## [Provided text]

Segment Open

I was also surprised and impressed by Training Day, a brutal action movie that has been justly praised for its stunning central performance by Denzel Washington as a satanic cop who's steeped in corruption. But Washington wouldn't be getting the praise without a boost from the script by David Ayer. Like such very different movies as In the Bedroom and Monsters Ball, Training Day benefited from Ayer's own firsthand experience. He grew up on the mean streets of South Central Los Angeles, and he seems to have an intuitive understanding of the complicated, decadent dynamics that connect cops, gang members and drug dealers in an unholy alliance. He also has an ear. The seductive, scatological monologues he wrote for Washington are brilliant. Apart from the dialogue that revs up Training Day, Ayer devised an intricate plot that unravels in one 24-hour period. Seemingly casual moments planted early on turn out to be absolutely crucial to the denouement. Most people assume that action movies are socked home by the director, the editor, the stunt coordinator and special effects team, but Training Day reminded us that good action movies also depend on complex characterizations, richly colloquial dialogue and well-structured stories.

Studios are wedded to tired formulas because they want to attract the broadest possible audience. Training Day and A Beautiful Mind were the rare exceptions among the big-budget, numbingly obvious Hollywood pictures of 2001. But let's be grateful for these and the other small miracles. After all, in a lackluster year, we were treated to a few screenplays that provided the foundation for some graceful, pleasingly mature screen entertainment.

Segment Closed

## [Extracted records]
Segment Open

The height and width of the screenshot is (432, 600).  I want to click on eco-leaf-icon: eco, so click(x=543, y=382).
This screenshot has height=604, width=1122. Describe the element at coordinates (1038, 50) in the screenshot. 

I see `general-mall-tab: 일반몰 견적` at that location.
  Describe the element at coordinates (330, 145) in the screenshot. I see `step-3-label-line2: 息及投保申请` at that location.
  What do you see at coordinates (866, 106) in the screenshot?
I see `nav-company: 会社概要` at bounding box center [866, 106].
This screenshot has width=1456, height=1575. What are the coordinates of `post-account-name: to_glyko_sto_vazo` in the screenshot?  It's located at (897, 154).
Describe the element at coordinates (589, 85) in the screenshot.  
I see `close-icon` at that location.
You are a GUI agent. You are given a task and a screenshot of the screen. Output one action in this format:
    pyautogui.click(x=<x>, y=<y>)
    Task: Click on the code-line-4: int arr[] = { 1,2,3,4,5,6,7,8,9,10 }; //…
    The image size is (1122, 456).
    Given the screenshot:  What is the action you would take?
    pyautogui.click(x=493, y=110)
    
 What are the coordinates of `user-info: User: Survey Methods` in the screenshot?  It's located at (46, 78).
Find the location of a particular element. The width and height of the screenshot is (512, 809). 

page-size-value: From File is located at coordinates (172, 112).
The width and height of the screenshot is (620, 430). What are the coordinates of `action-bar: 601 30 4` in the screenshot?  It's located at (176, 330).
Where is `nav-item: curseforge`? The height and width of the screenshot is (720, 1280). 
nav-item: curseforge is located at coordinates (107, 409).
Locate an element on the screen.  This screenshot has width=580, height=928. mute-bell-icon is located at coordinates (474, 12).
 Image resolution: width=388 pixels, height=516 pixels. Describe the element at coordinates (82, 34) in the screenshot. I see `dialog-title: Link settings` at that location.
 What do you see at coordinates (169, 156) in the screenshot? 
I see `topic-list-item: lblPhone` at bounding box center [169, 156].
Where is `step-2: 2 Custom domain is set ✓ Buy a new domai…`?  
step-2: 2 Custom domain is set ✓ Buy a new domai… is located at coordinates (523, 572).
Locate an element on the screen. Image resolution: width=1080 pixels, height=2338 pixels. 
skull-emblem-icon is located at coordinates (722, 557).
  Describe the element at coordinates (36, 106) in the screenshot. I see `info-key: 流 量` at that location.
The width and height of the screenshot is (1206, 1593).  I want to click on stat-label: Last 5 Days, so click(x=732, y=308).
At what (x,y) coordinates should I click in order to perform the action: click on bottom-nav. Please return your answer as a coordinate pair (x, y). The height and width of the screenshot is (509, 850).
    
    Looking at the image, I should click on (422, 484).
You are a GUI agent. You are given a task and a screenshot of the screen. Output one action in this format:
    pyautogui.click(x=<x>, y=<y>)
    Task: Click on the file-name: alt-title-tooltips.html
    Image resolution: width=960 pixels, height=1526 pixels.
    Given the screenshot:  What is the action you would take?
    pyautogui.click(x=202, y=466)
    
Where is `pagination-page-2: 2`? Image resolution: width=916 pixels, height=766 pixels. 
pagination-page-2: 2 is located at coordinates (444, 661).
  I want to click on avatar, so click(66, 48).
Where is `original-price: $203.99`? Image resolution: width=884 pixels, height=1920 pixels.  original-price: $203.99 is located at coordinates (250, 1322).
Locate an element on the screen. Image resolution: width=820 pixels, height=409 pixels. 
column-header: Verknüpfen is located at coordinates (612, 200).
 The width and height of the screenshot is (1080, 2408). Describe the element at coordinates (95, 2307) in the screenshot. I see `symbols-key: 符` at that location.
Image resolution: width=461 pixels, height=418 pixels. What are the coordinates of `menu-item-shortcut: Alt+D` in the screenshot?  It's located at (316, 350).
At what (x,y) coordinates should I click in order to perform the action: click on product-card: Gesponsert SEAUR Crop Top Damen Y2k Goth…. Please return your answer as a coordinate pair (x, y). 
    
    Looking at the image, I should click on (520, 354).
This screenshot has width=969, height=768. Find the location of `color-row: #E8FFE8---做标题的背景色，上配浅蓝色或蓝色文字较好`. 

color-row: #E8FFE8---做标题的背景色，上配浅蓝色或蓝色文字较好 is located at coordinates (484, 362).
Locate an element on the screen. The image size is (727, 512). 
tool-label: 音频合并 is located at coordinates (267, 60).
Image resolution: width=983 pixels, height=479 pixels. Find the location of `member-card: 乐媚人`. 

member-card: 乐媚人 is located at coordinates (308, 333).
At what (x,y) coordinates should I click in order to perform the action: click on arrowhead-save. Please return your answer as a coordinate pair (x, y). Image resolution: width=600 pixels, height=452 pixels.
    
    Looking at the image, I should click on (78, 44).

Segment Closed

## [Parts of the exercise]
1. Quote the review between "Studios are wedded" and "mature screen entertainment.", inclusive.
2. According to the review, over what span of time does the plot of Training Day unfold?
The rows come from a separate source.

## [Exercise answers]
1.
Studios are wedded to tired formulas because they want to attract the broadest possible audience. Training Day and A Beautiful Mind were the rare exceptions among the big-budget, numbingly obvious Hollywood pictures of 2001. But let's be grateful for these and the other small miracles. After all, in a lackluster year, we were treated to a few screenplays that provided the foundation for some graceful, pleasingly mature screen entertainment.

2. One 24-hour period.